* Stated goal 1
Decide whether each statement agrees with the passage on booing, answering yes or no and quoting the deciding words of the passage: (a) The first written record of booing comes from ancient Rome. (b) The English word boo first described the sound that cattle make. (c) At the gladiatorial games, audience participation often decided whether a competitor lived or died.

Start Page excerpt

This is the same police that the other week refused to allow youths to protest in Lusaka! Shame on them and their double standards.
This is the same police that is hunting down opposition politicians holding small meetings to elect their leaders. Is this the type of leadership that should be cheered on? They indeed deserve to be booed.
Booing is an act of showing displeasure for someone or something by loudly yelling boo!
Booing people has a very long history. The first written record comes from ancient Greece. At the annual Festival of Dionysia in Athens, playwrights competed to determine whose tragedy was the best. When the democratic reformer Cleisthenes came to power in the 6th century B.C., audience participation came to be regarded as a civic duty. The audience applauded to show its approval and shouted and whistled to show displeasure. In ancient Rome, jeering was common at the gladiatorial games, where audience participation often determined whether a competitor lived or died. While people have expressed displeasure publicly since ancient times, the English word boo was first used in the early 19th century to describe the lowing sound that cattle make. Later in the 19th century, the word came to be used to describe the disapproving cry of crowds.
This practice has in recent times come under criticism. The opinion is often expressed that to boo a person is unkind and demonstrates a lack of sophistication. However, the counterargument goes that the combination of booing and applause help keep the quality of public performance high, by emotionally rewarding the good and punishing the bad.

End Page excerpt
Start Provided material

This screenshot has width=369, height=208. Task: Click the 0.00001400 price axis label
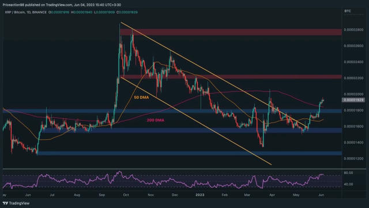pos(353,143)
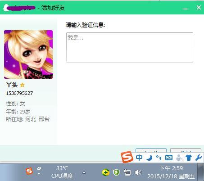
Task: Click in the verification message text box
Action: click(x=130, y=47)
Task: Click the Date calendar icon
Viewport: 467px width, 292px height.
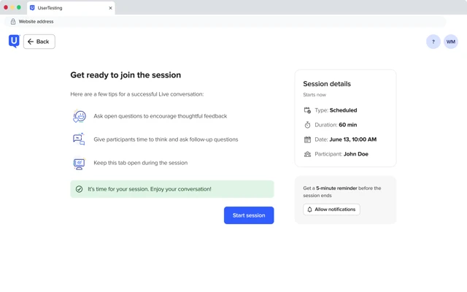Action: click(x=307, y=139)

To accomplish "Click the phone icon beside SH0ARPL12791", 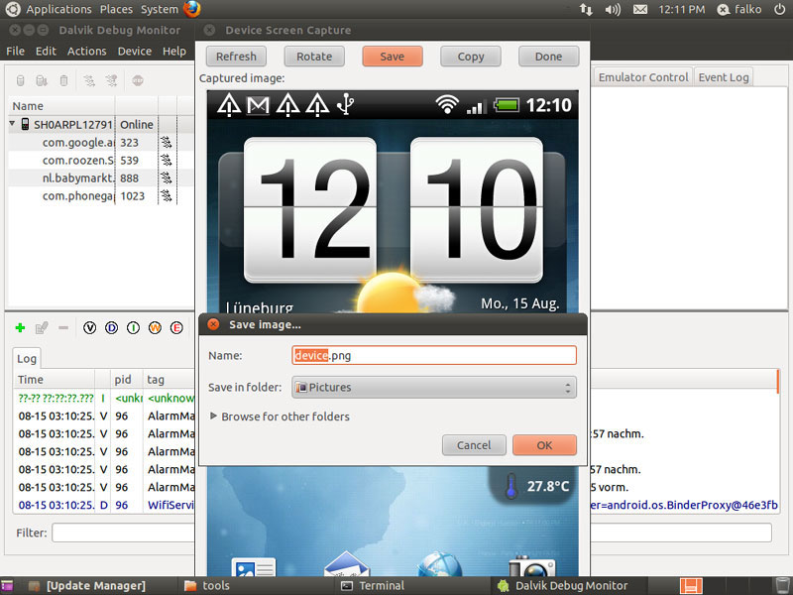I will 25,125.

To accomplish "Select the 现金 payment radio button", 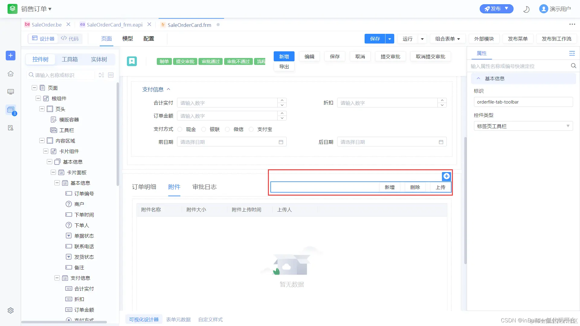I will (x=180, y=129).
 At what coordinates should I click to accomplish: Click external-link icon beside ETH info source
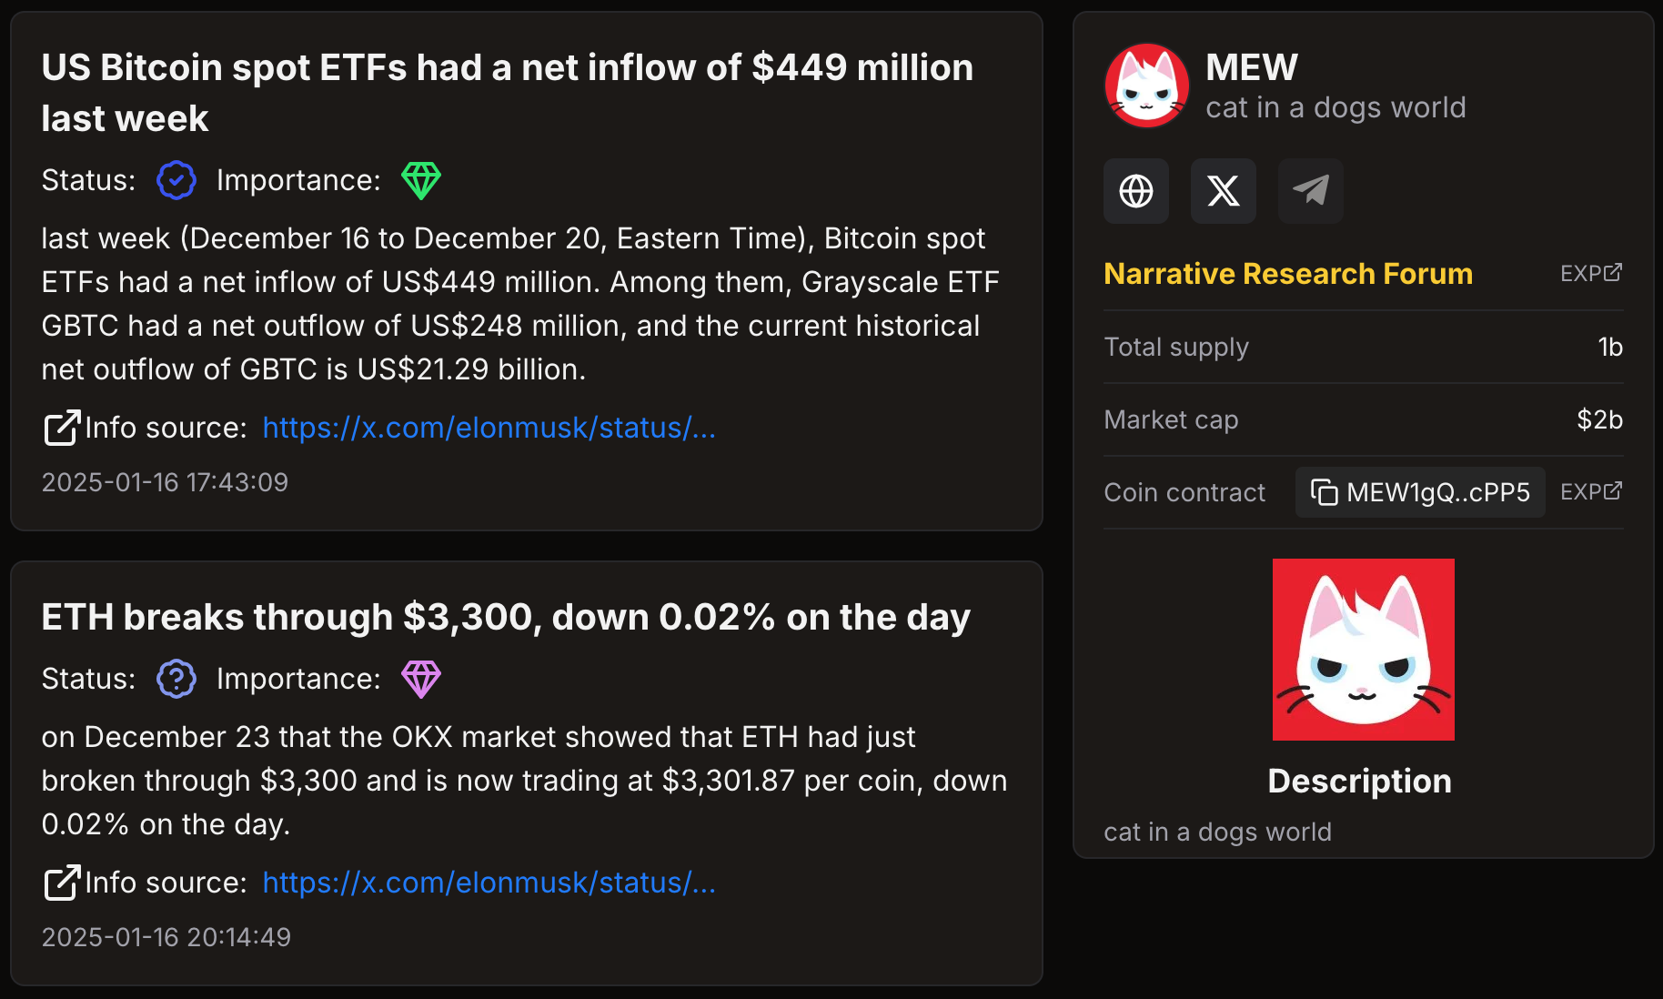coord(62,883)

End Provided material
Start Provided material

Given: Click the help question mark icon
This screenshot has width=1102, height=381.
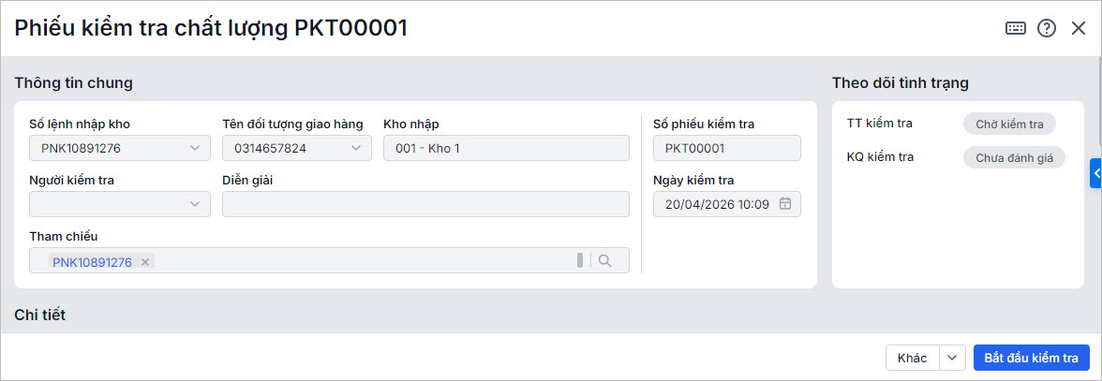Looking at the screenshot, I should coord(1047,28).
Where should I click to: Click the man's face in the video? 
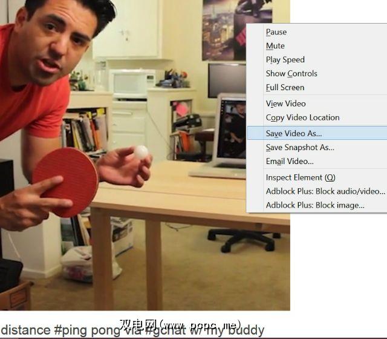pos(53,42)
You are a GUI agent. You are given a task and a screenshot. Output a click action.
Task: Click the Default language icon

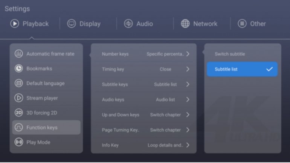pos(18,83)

End Provided material

* Stated goal 2
State how many lines of the records contain the string "width".

* Task response 1
(a) No: "The first written record comes from ancient Greece."
(b) Yes: "the English word boo was first used in the early 19th century to describe the lowing sound that cattle make."
(c) Yes: "In ancient Rome, jeering was common at the gladiatorial games, where audience participation often determined whether a competitor lived or died."

* Task response 2
3